Ketoreductases (KREDs) are enzymes that convert ketones to chiral alcohols to give product that typically is of >99.9% enantiomeric excess. Because chiral alcohols are frequently seen as intermediates in pharmaceutical manufacture, Codexis developed a kit of advanced KRED biocatalysts that can be rapidly screened in the laboratory to provide catalysts for initial (and even commercial) make. If such catalysts require further optimization, the screening data can be incorporated in the rapid development of better variants for the process of interest. With this KRED kit we have developed enzymes for commercial scale manufacture of the chiral alcohol intermediates for montelukast (Singulair®), duloxetine (Cymbalta®), ezetimibe (Zetia®) and others (reviewed in Curr. Opin. Chem. Biol. 2010, 14:122-129).
Chiral alcohols are often used as intermediates for the manufacture of chiral amines. The direct synthesis of chiral amines from prochiral ketones is a difficult but highly desirable reaction for process chemists. In the 2007 paper on "Key green chemistry research areas" representatives from the pharmaceutical industry described the direct conversion of ketones and ammonia to chiral amines as an aspirational research objective (Green Chem. 2007, 9:411-420). In nature transaminases are responsible for the synthesis of various amino acids from α-keto acids. A wide variety of transaminases is known but their application in commercial processes has been hampered by their limited substrate range and susceptibility to chemical manufacturing conditions. In collaboration with scientists from Merck, we embarked on a program to develop a transaminase catalyst for the direct manufacture of sitagliptin (Januvia® and Janumet®). After first creating a catalysts that exhibited barely detectable activity on this bulky substrate we then improved it over 25,000-fold to function efficiently under process conditions including 40+% DMSO and reaction temperatures >50oC (Science 2010, 329:305-309). The paper describes that the new process may offer a 10-13 percent overall increase in yield of sitagliptin over the current process, a 53% increase in productivity, a 19% decrease in total waste, elimination of all heavy metals and a reduction in total manufacturing cost. This work underscores the maturation of biocatalysis to enable efficient, economical and environmentally-benign processes for the manufacture of pharmaceuticals. Based on the successful results of this collaboration, in 2010, Codexis and Merck received the US EPA Presidential Green Chemistry award.
With these new enzyme engineering technologies all previous notions about the limitations of enzymes for large-scale use have been dispelled. Advanced biocatalysts will continue to provide attractive options for the enablement of highly efficient green manufacturing processes that deliver safety advantages for plant operators, economic advantages to process adopters and environmental benefits for society.

- WHAT IS NEEDED: Transcribe the biocatalysis passage word for word, from "Ketoreductases (KREDs) are" down to "Biol. 2010, 14:122-129).". The listing comes from a separate source.

- COLLECTED DATA:
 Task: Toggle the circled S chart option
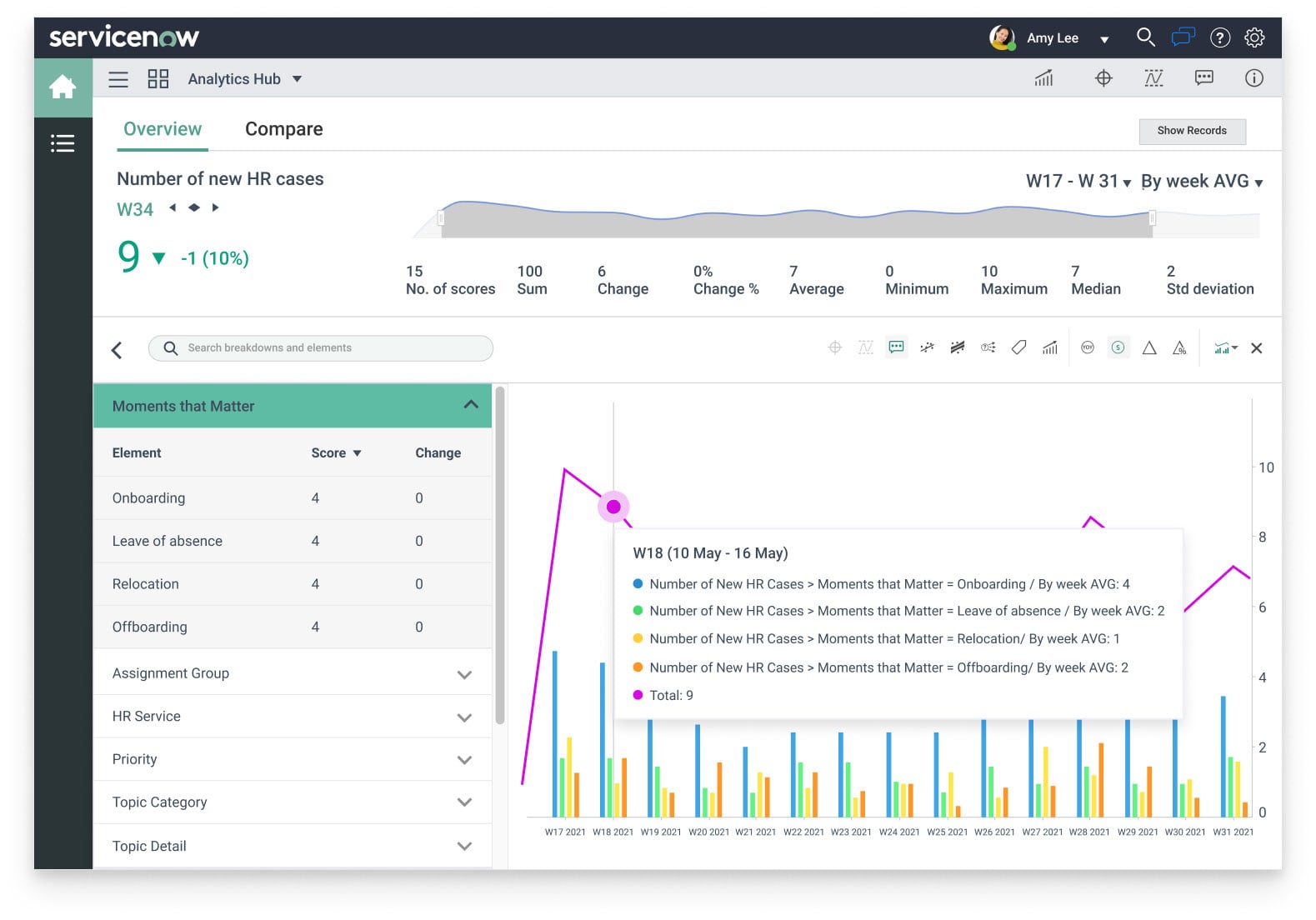1118,348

- SOLUTION FOR THIS EXERCISE:
Ketoreductases (KREDs) are enzymes that convert ketones to chiral alcohols to give product that typically is of >99.9% enantiomeric excess. Because chiral alcohols are frequently seen as intermediates in pharmaceutical manufacture, Codexis developed a kit of advanced KRED biocatalysts that can be rapidly screened in the laboratory to provide catalysts for initial (and even commercial) make. If such catalysts require further optimization, the screening data can be incorporated in the rapid development of better variants for the process of interest. With this KRED kit we have developed enzymes for commercial scale manufacture of the chiral alcohol intermediates for montelukast (Singulair®), duloxetine (Cymbalta®), ezetimibe (Zetia®) and others (reviewed in Curr. Opin. Chem. Biol. 2010, 14:122-129).